(Screenshot and document pointing data)
* * *

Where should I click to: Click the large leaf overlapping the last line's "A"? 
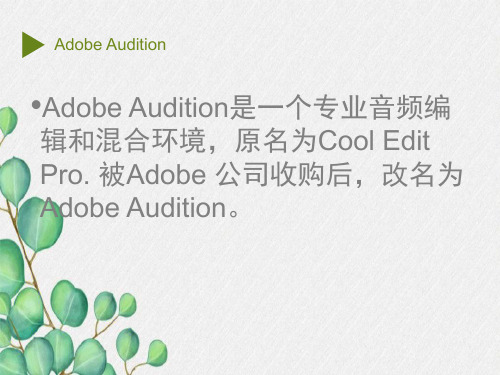click(x=39, y=224)
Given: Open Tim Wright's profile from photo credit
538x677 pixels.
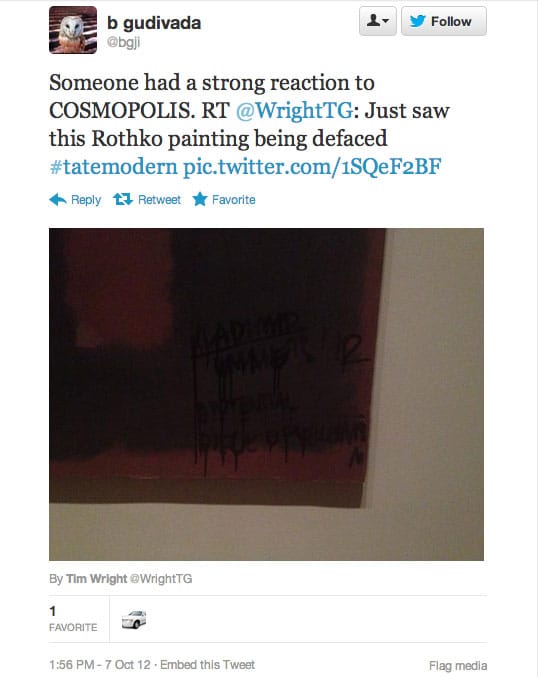Looking at the screenshot, I should click(x=96, y=579).
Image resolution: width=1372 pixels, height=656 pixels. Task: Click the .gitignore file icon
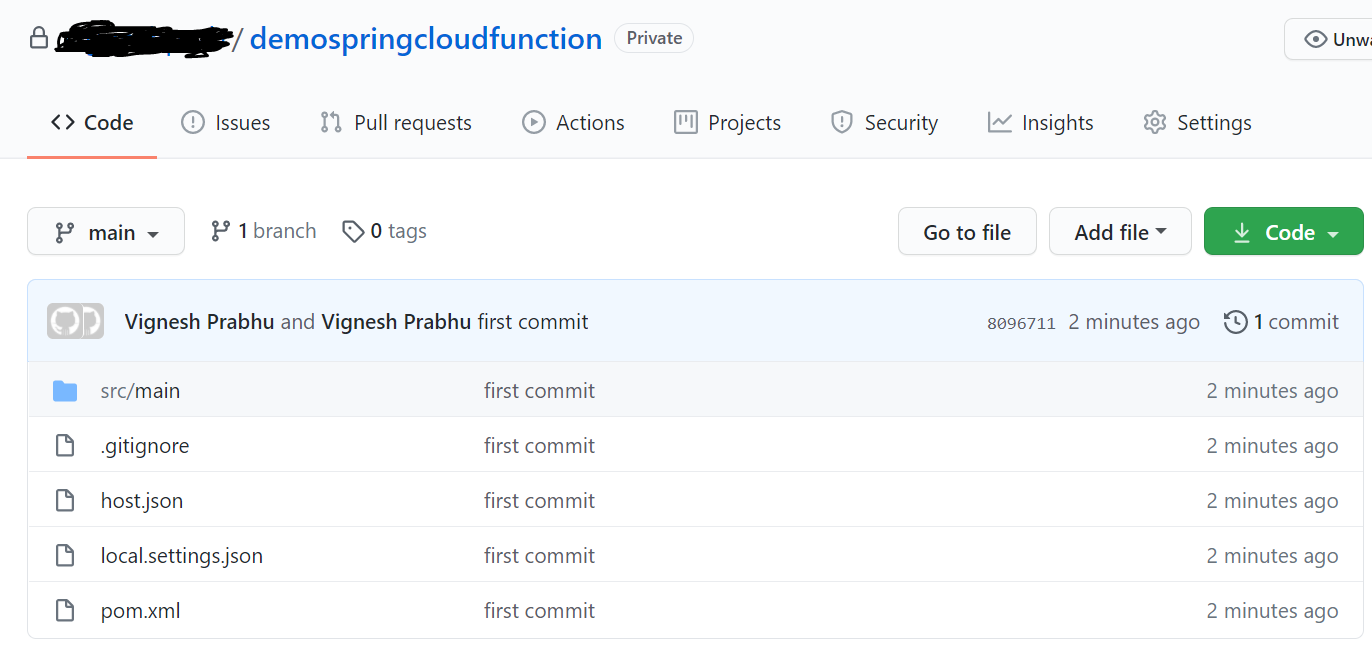[x=65, y=446]
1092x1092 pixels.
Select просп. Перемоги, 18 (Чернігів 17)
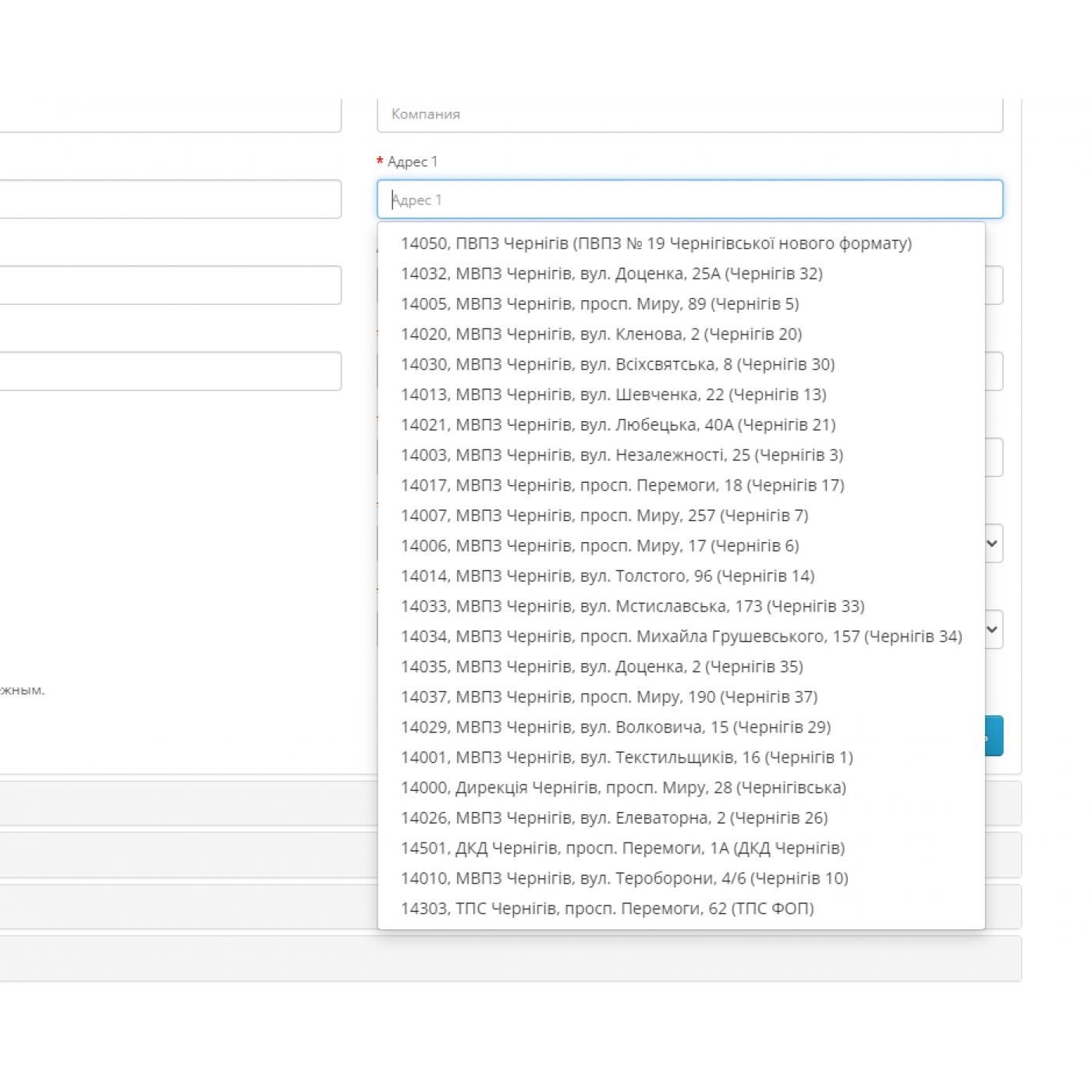pyautogui.click(x=622, y=485)
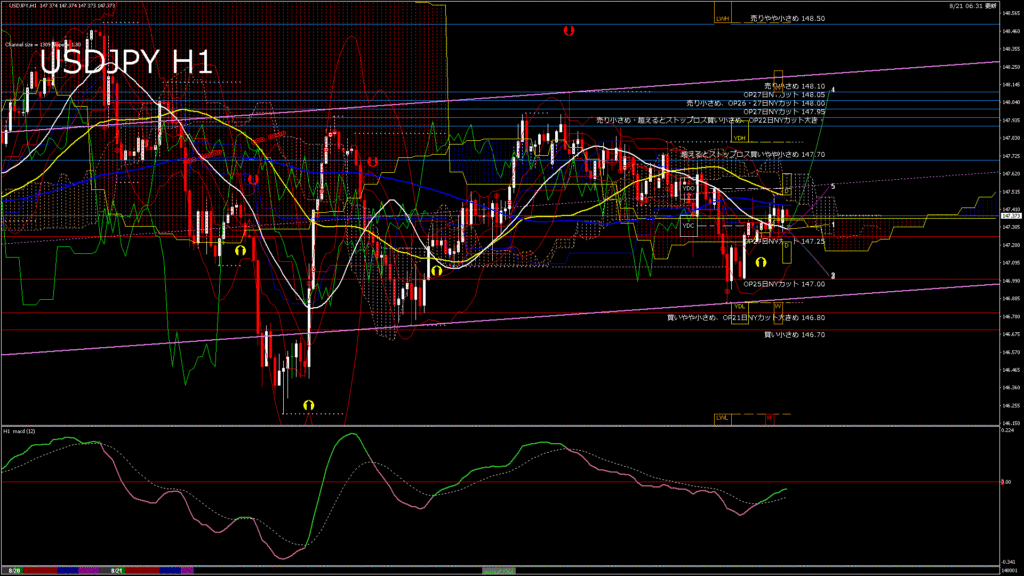Click the 買い小さめ 146.70 level label
This screenshot has width=1024, height=576.
click(x=794, y=334)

* * *

SHORT EXERCISE:
Switch "icon" to "symbol" in everything from the line containing "Image resolution: width=1372" down to the end of the rows, and change nothing else. Leave the pictures out of your answer.

TASK RESPONSE:
Image resolution: width=1372 pixels, height=656 pixels. Task: Click the .gitignore file symbol
[x=65, y=446]
1092x1092 pixels.
Select просп. Перемоги, 18 (Чернігів 17)
pyautogui.click(x=622, y=485)
Click the 買い小さめ 146.70 level label
This screenshot has width=1024, height=576.
click(x=794, y=334)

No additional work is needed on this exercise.